- [Task to carry out]: Write out each entry word for word.

= = =

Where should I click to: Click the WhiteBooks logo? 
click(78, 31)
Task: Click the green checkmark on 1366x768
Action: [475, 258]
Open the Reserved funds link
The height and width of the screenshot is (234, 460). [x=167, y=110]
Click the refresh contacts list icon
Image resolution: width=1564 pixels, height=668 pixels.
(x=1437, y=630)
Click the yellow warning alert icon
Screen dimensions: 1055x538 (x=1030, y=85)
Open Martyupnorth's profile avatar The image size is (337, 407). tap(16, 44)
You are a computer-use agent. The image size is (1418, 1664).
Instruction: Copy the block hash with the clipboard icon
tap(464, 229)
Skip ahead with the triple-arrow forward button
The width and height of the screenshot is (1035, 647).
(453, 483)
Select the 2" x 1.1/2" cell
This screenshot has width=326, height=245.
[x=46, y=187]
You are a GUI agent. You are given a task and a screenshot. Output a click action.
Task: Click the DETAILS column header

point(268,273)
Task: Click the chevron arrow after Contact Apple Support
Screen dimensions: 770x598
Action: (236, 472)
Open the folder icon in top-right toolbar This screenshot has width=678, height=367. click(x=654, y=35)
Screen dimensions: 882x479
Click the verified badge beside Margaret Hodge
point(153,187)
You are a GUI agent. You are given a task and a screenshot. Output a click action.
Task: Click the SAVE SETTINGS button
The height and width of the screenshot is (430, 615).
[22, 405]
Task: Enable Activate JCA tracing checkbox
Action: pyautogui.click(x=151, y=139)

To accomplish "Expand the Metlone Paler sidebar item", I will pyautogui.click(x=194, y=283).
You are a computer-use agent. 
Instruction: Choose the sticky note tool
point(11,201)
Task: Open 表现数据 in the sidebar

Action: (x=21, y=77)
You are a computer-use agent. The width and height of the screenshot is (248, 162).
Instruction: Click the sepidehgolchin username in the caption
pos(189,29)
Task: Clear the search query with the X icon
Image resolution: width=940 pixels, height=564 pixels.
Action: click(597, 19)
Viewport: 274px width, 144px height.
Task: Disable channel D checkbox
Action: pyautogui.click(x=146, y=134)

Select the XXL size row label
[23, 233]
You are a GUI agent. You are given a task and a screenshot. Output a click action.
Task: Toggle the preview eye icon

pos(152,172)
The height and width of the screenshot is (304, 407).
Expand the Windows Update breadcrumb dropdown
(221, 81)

= = =

- [Answer space]:
Where should I click to: Click the WhiteBooks logo? 
click(78, 31)
Task: Click the green checkmark on 1366x768
Action: [475, 258]
Open the Reserved funds link
The height and width of the screenshot is (234, 460). [x=167, y=110]
Click the refresh contacts list icon
Image resolution: width=1564 pixels, height=668 pixels.
(x=1437, y=630)
Click the yellow warning alert icon
Screen dimensions: 1055x538 (x=1030, y=85)
Open Martyupnorth's profile avatar The image size is (337, 407). tap(16, 44)
You are a computer-use agent. The image size is (1418, 1664).
Instruction: Copy the block hash with the clipboard icon
tap(464, 229)
Skip ahead with the triple-arrow forward button
The width and height of the screenshot is (1035, 647).
(453, 483)
Select the 2" x 1.1/2" cell
This screenshot has width=326, height=245.
[x=46, y=187]
You are a GUI agent. You are given a task and a screenshot. Output a click action.
Task: Click the DETAILS column header

point(268,273)
Task: Click the chevron arrow after Contact Apple Support
Screen dimensions: 770x598
Action: (236, 472)
Open the folder icon in top-right toolbar This screenshot has width=678, height=367. click(x=654, y=35)
Screen dimensions: 882x479
Click the verified badge beside Margaret Hodge
point(153,187)
You are a GUI agent. You are given a task and a screenshot. Output a click action.
Task: Click the SAVE SETTINGS button
The height and width of the screenshot is (430, 615).
[22, 405]
Task: Enable Activate JCA tracing checkbox
Action: pyautogui.click(x=151, y=139)

To accomplish "Expand the Metlone Paler sidebar item", I will pyautogui.click(x=194, y=283).
You are a computer-use agent. 
Instruction: Choose the sticky note tool
point(11,201)
Task: Open 表现数据 in the sidebar

Action: (x=21, y=77)
You are a computer-use agent. The width and height of the screenshot is (248, 162).
Instruction: Click the sepidehgolchin username in the caption
pos(189,29)
Task: Clear the search query with the X icon
Image resolution: width=940 pixels, height=564 pixels.
Action: click(597, 19)
Viewport: 274px width, 144px height.
Task: Disable channel D checkbox
Action: pyautogui.click(x=146, y=134)

Select the XXL size row label
[23, 233]
You are a GUI agent. You are given a task and a screenshot. Output a click action.
Task: Toggle the preview eye icon

pos(152,172)
The height and width of the screenshot is (304, 407).
Expand the Windows Update breadcrumb dropdown
(221, 81)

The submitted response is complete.